January 6, 2019
Ahead of her Washington National Opera debut conducting the world premiere of Kamala Sankaram’s Taking Up Serpents, conductor Lidiya Yankovskaya spoke with the Washington Post about new music, speaking in tongues, and reconciling personal experience with an opera’s subject matter.
Performances will be at the Kennedy Center for the Performing Arts in Washington, D.C. on January 11 and 13; tickets can be purchased via WNO.

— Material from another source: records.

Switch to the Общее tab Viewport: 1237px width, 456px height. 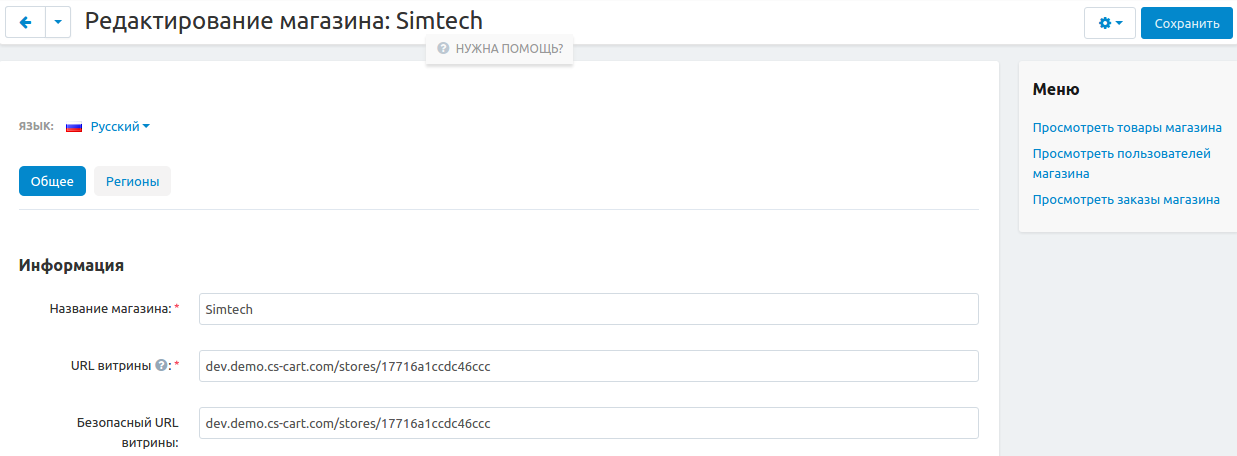pyautogui.click(x=52, y=181)

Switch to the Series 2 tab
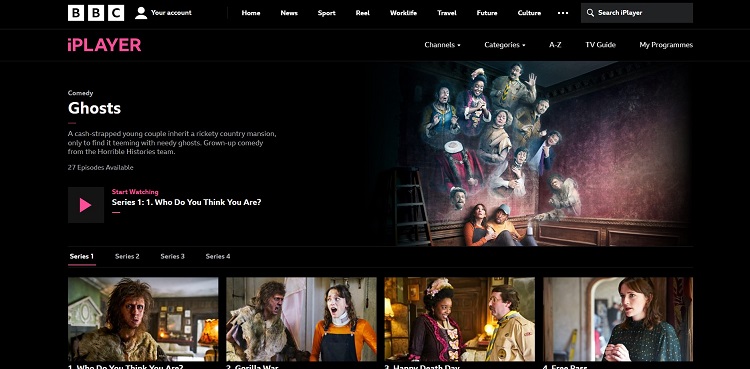[127, 257]
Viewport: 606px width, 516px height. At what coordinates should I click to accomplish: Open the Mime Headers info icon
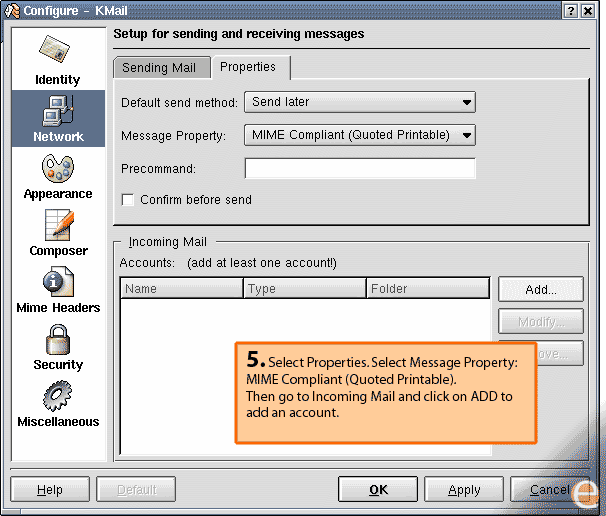click(x=57, y=283)
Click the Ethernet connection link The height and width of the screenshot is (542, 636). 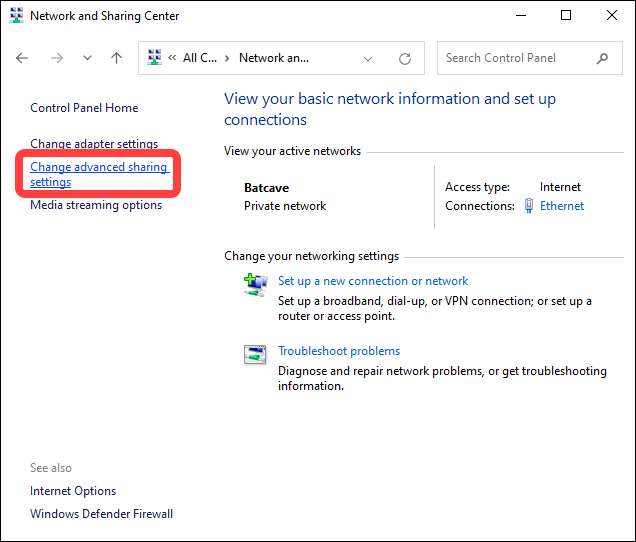pyautogui.click(x=561, y=206)
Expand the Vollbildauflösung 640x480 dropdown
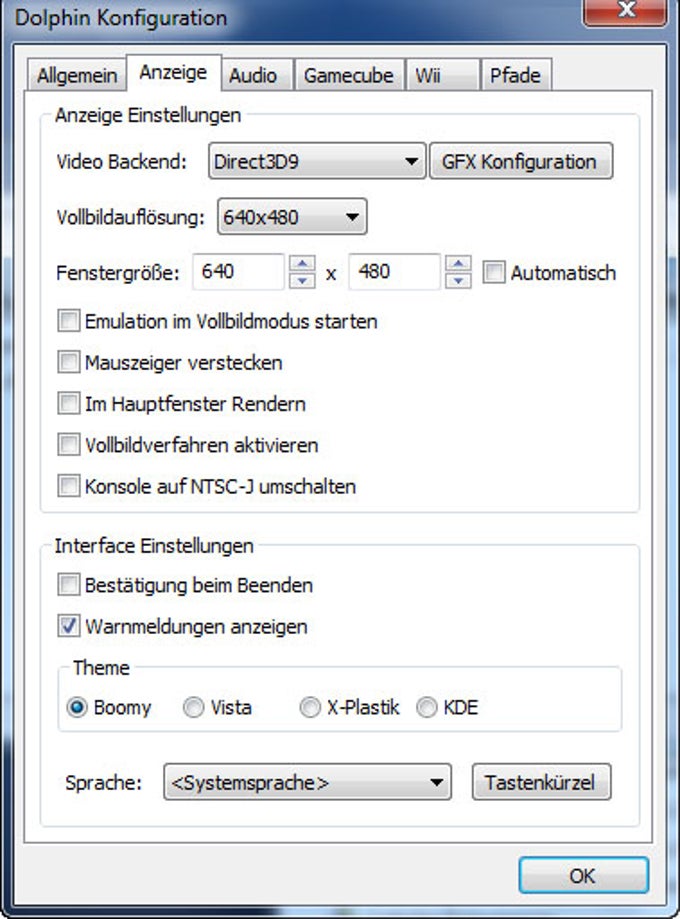Image resolution: width=680 pixels, height=919 pixels. click(292, 217)
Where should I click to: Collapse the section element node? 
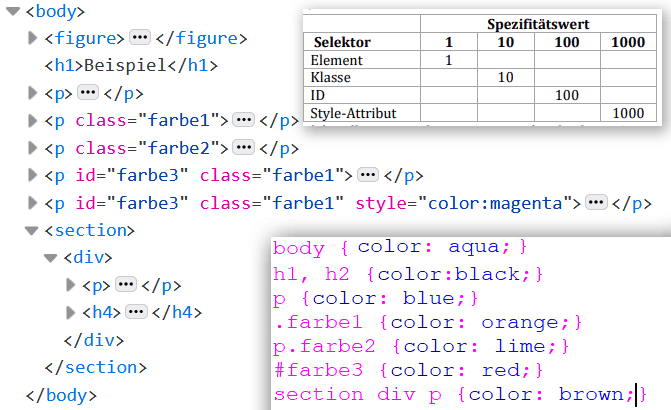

What makes an American opera? Companies across the country seem to be perpetually asking this question. The Metropolitan Opera is said to have turned down Rufus Wainwright’s opera “Prima Donna” on the grounds that it was in French and therefore not an American opera. Other companies turn to Hollywood — the Minnesota Opera has presented operatic versions of “The Shining” and “The Manchurian Candidate” — or book adaptations — the San Francisco Opera has offered “Dolores Claiborne” (based on the Stephen King novel) and “The Bonesetter’s Daughter” (based on the Amy Tan novel). Many of the support programs designed to promote new work create the somewhat amusing spectacle of American artists such as Sankaram, whose father is from South India, or the opera’s conductor, Lidiya Yankovskaya, whose family emigrated from Russia when she was 9, compressing themselves into someone else’s “American” template.
“Going into this opera, that worried me,” Yankovskaya says. “It’s much more difficult to express something you’re not intimately familiar with yourself. But then, of course, I’m not intimately familiar with what it’s like to be a courtesan in Europe,” which hasn’t stopped her from conducting “La traviata.”